### Exercise directions:
Go to the line below that contains "Task: Click the paperclip". From there to the end of the records, reproduce each line exactly, except the pictures.

[Stored data entries]
____

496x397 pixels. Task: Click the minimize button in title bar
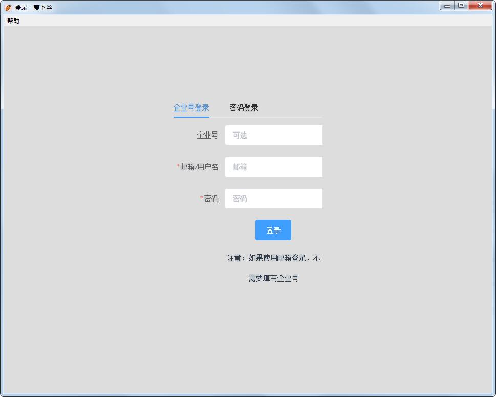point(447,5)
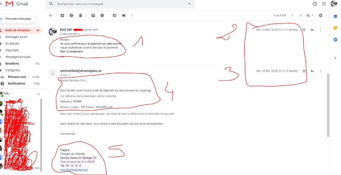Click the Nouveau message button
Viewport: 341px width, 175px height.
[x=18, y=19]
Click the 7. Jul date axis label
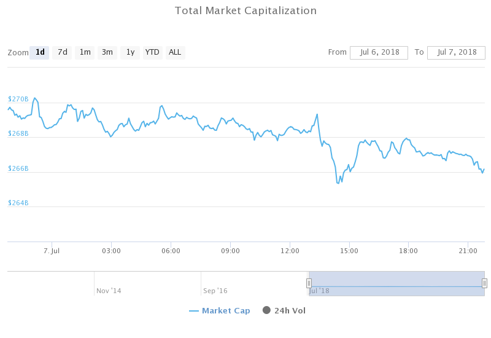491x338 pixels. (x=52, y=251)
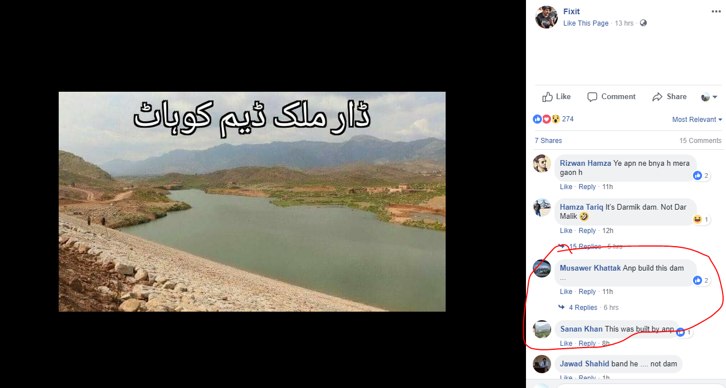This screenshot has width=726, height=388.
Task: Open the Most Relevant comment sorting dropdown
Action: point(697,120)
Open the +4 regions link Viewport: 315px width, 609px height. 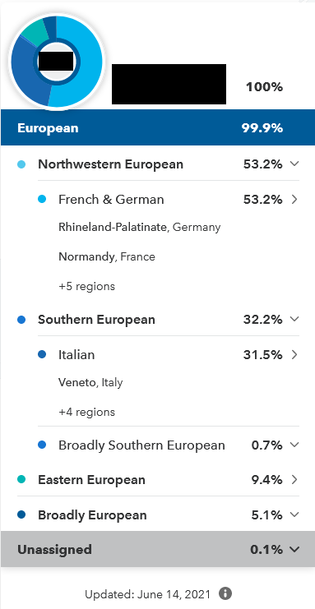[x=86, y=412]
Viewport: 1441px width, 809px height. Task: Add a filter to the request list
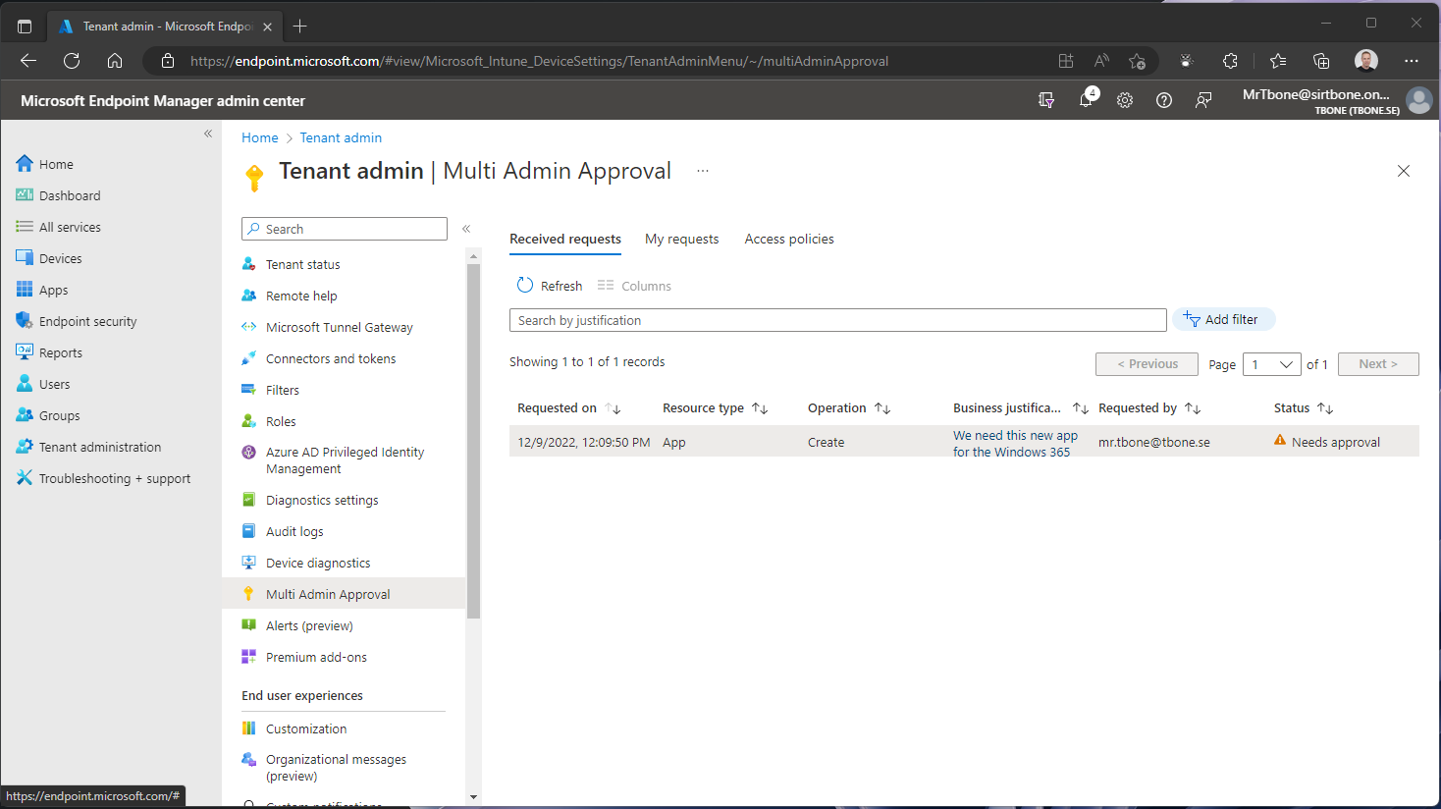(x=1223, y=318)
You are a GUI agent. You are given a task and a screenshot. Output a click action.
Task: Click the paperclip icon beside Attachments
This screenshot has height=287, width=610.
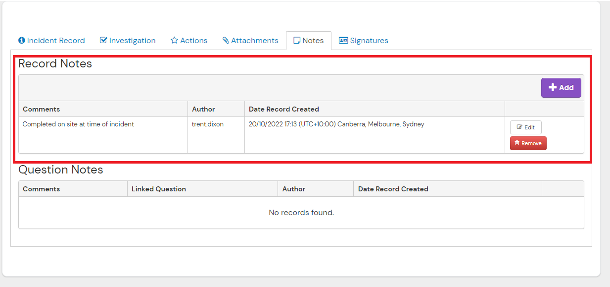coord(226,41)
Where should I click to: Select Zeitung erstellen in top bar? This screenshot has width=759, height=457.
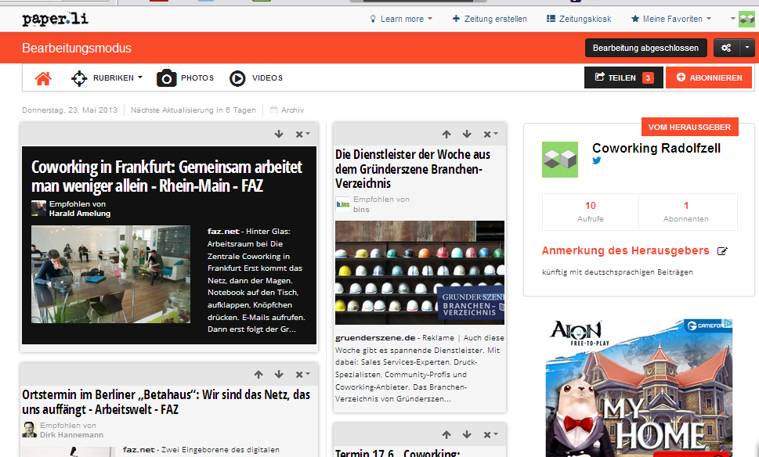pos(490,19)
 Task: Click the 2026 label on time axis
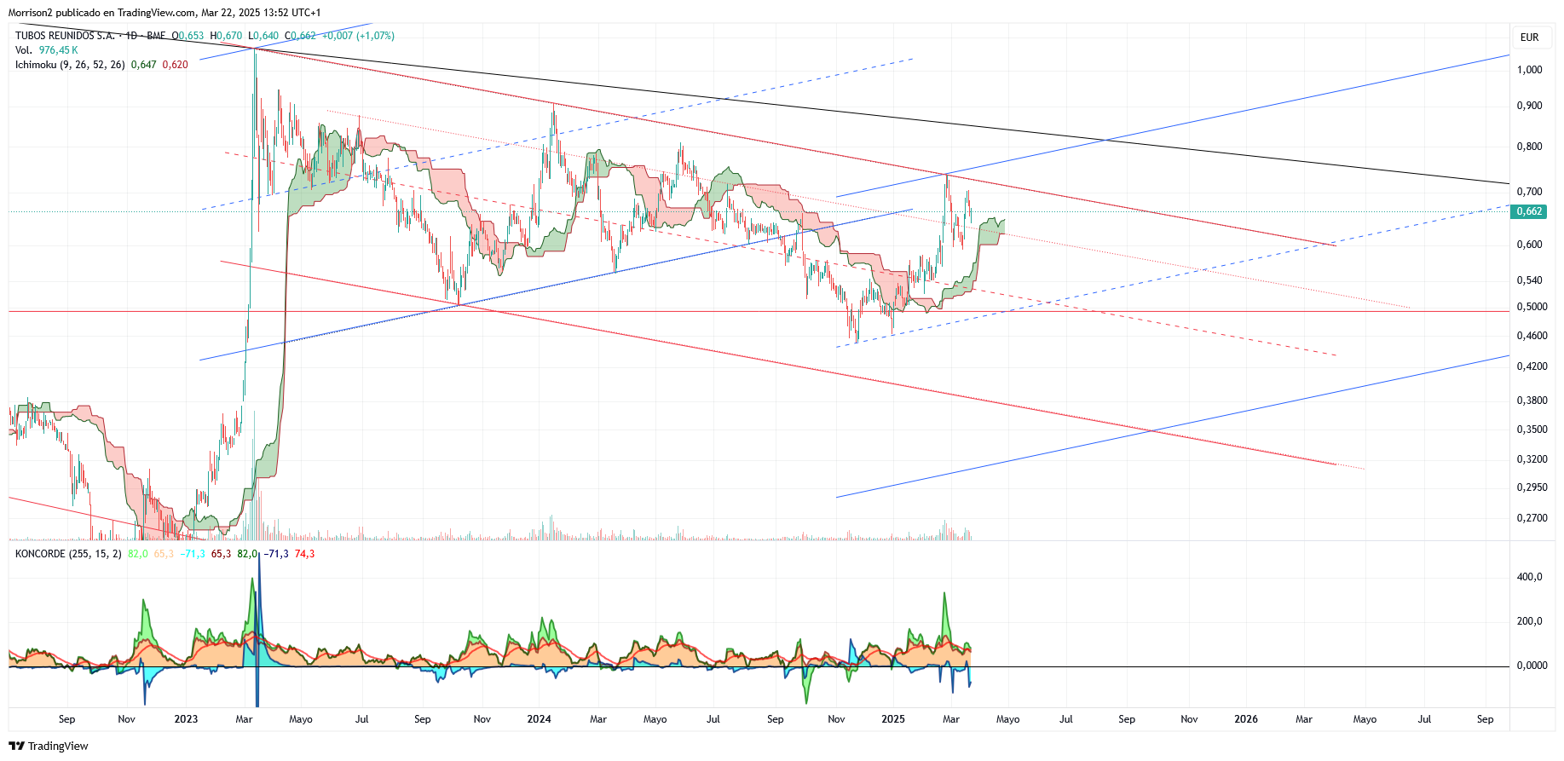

____

### Response to this task:
Task: Click the paperclip icon beside Attachments
This screenshot has height=287, width=610.
coord(226,41)
Where should I click to: Select Zeitung erstellen in top bar? This screenshot has width=759, height=457.
pos(490,19)
 Task: Click the 2026 label on time axis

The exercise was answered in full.